• **Consigne 1**
Dans l'extrait sur la communauté matthéenne, reformulez plus brièvement le paragraphe qui commence par « La « Communauté matthéenne » apparaît en filigrane ».
• **Consigne 2**
Dans les entrées, recopiez à l'identique les lignes situées entre celle qui contient « This screenshot has » et celle qui contient « What do you see at coordinates (597, 512) », ces deux lignes comprises. N'incluez pas les images dans votre réponse.

• **Extrait choisi**
—————

La « Communauté matthéenne » désigne ici le milieu ou l’écosystème qui semble avoir rédigé, en partie ou en totalité, l’évangile selon Matthieu. L’analyse du texte et sa comparaison avec les deux autres évangiles dits « synoptiques » (Marc et Luc), révèle un fait massif, qui fait consensus dans la critique : sa connaissance, voire son imprégnation profonde dans le judaïsme palestinien du 1er siècle. Mt semble donc avoir été écrit par, et peut-être, pour des groupes judéo-chrétiens, soucieux de concilier l’impératif missionnaire et la continuité entre le Christianisme et le Judaïsme, en particulier en soulignant l’importance de l’Ancien Testament ou la valeur salvifique de la vie éthique, inspirée de la Loi.
La « Communauté matthéenne » apparaît en filigrane du texte évangélique. La thèse retenue par la critique actuelle l’identifie à un ou plusieurs groupes de juifs palestiniens, convertis au Christ, et à l’oeuvre avant la fin du 1er siècle.
1. huit éléments de preuve :
Cette thèse s’appuie sur 8 éléments principaux:
♦ De très nombreuses références à l’Ancien Testament, souvent appelé « la Loi et les Prophètes »1. On peut recenser 130 références implicites, 43 explicites et scrupuleuses, certaines propres à Mt2. Le plus souvent, ces citations sont tirées du texte grec de la Septante3, plus rarement à partir de l’Hb. La méthode d’intégration du texte biblique dans l’évangile reprend ou suit des techniques exégétiques juives bien connues4, que ce soient les interprétations (pesharim) apocalyptiques qumrâniennes (où l’événement Jésus-Christ se substitue désormais à l’Écriture elle-même), certains principes rabbiniques5 ou encore le mouvement général de l’homilétique synagogale6. Ces nombreuses citations servent à accueillir un cadre éthique, en quelque sorte préexistant. Elles autorisent surtout une interprétation spirituelle des événements relatés. Par exemple, l’identification messianique de Jésus est d’abord pensée sous la forme spécifique d’un « accomplissement » des Écritures7 ou comme conformité avec les Écritures8. Les « Écritures » désignent alors principalement les promesses prophétiques9, (re)définies comme dessein de Dieu. Ce point fut déterminant pour garantir, contre MARCION, la nécessité de la présence de l’Ancien Testament dans le Canon chrétien des Écritures. Cependant, cet « accomplissement » ne doit pas âtre seulement compris comme l’exacte actualisation d’une potentialité, mais aussi comme un dépassement et un renouvellement, i.e. une surprise et un excès. Le texte matthéen articule donc avec complexité rupture et continuité, tout en donnant au thème de l’accomplissement une forte dimension pratique (une action), vitale et biographique10.

—————

• **Liste des entrées**

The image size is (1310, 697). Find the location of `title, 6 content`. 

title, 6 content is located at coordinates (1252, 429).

—————

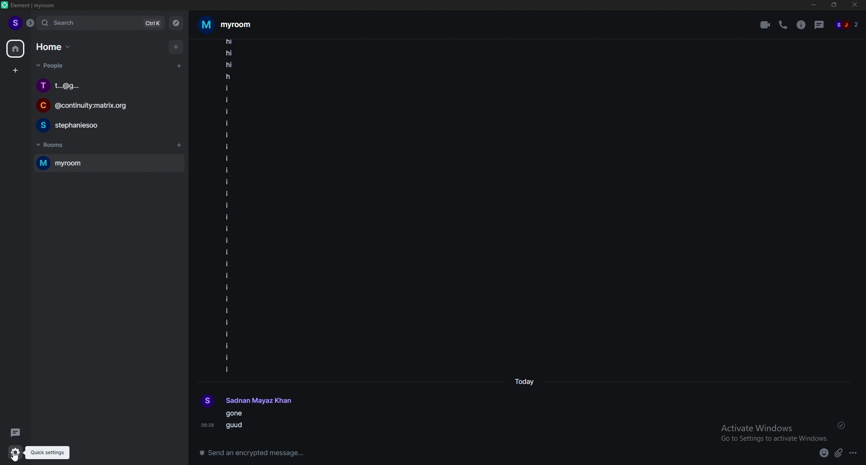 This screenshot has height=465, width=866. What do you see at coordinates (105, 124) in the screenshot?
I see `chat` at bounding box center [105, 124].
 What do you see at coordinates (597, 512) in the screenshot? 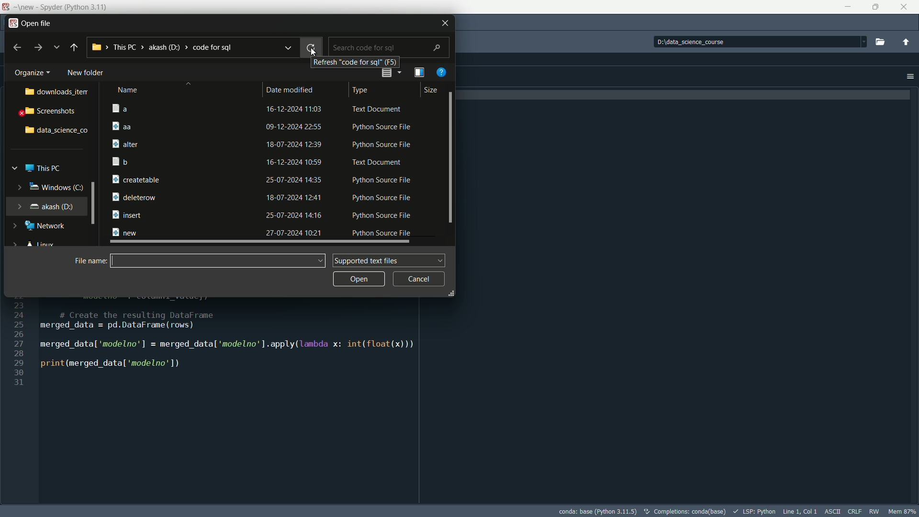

—————

• **Réponse complète 1**
Perceptible en arrière-plan de l'évangile, la communauté matthéenne correspond, selon la critique actuelle, à un ou plusieurs groupes de juifs palestiniens convertis au Christ et actifs avant la fin du 1er siècle.

• **Réponse complète 2**
 This screenshot has height=465, width=866. What do you see at coordinates (105, 124) in the screenshot?
I see `chat` at bounding box center [105, 124].
 What do you see at coordinates (597, 512) in the screenshot? 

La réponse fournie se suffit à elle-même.